Representante para a Memória do Holocausto do Congresso Judaico Latino-Americano e diretora do Memorial às Vítimas do Holocausto do Rio de Janeiro

Evitar saber a verdade detalhada de uma situação brutal, de violação da dignidade humana, é uma reação que se repete como fuga de contato com o horror. Não seria diferente com a história do Holocausto, que a data de "Yom HaShoah", Dia de Lembrança do Holocausto, hoje nos conduz ao dever de retransmitir para que possamos nos posicionar com força e clareza contra as barbáries perpetradas pelos nazistas.

Ocorrido há 80 anos, 1942 foi marcado com episódios hediondos pela frieza institucional com que foram executados —a começar pela Conferência de Wannsee, em 20 de janeiro, que estabeleceu a "solução final", expressão eufemista para designar o extermínio em massa dos judeus. Em outras palavras: matar o maior número de pessoas no menor espaço de tempo. Aos judeus, se seguiriam os ciganos. Com isso, em março, Auschwitz passou de campo de concentração a campo de extermínio, com a abertura de Birkenau, onde cerca de 1,5 milhão de pessoas foram assassinadas.
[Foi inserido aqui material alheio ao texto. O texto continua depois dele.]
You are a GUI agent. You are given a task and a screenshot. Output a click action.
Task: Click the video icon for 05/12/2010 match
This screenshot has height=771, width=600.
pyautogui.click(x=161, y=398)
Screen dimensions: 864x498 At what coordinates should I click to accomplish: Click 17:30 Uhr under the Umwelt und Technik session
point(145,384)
Ainda em março, no âmbito da "solução final", foi implementada a "Operação Reinhard", outro eufemismo, alusivo a um dos organizadores da "solução final" e utilizado para não despertar reações em contrário, pois visava exterminar mais de 2 milhões de judeus e dezenas de milhares de ciganos. Para tanto, no território polonês ocupado pelos nazistas, foram construídos os campos de Belzec, Sobibor e Treblinka exclusivamente para extermínio. Eles começaram a funcionar respectivamente em março, maio e julho de 1942. Os deportados eram levados abarrotados em trens de carga, sem saber para onde seguiam, e assassinados em fuzilamentos e câmaras de gás logo ao chegar.
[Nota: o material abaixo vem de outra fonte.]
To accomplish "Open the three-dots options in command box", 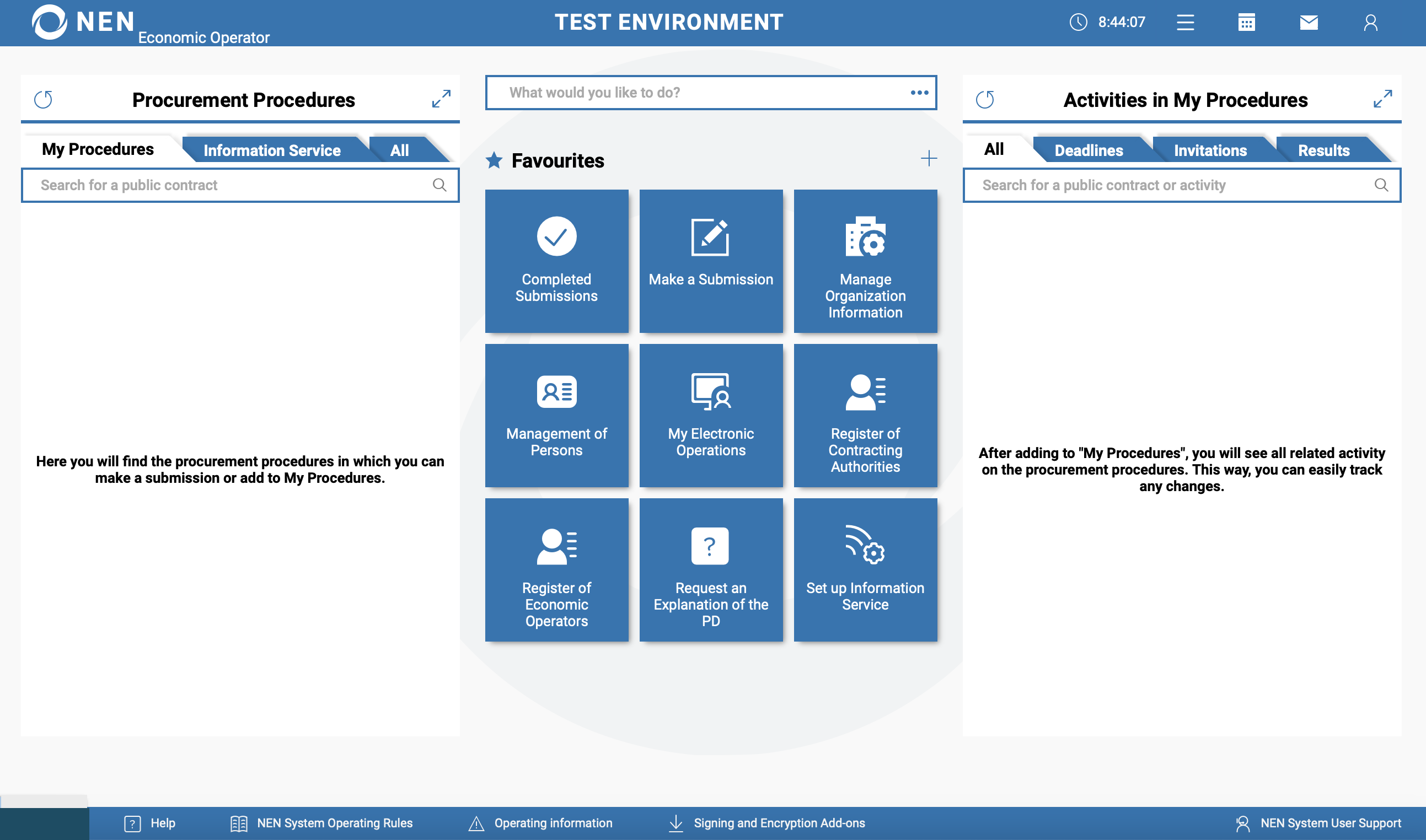I will point(919,92).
Na Bélgica, um decreto publicado no dia 27 de maio tornava obrigatório o uso da estrela de David amarela pelos judeus a partir de 7 de junho, para assim facilitar sua identificação, humilhação e prisão nas ruas para posterior deportação.

Nos dias 16 e 17 de julho, a "rafle du Vel d’Hiv" foi o maior aprisionamento em massa dos judeus na França durante o Holocausto. Confinados no Vélodrome d’Hiver (velódromo de inverno) de Paris, cerca de 13 mil judeus morreram por falta de alimento e higiene em quatro dias. Os que sobreviveram foram deportados para Auschwitz.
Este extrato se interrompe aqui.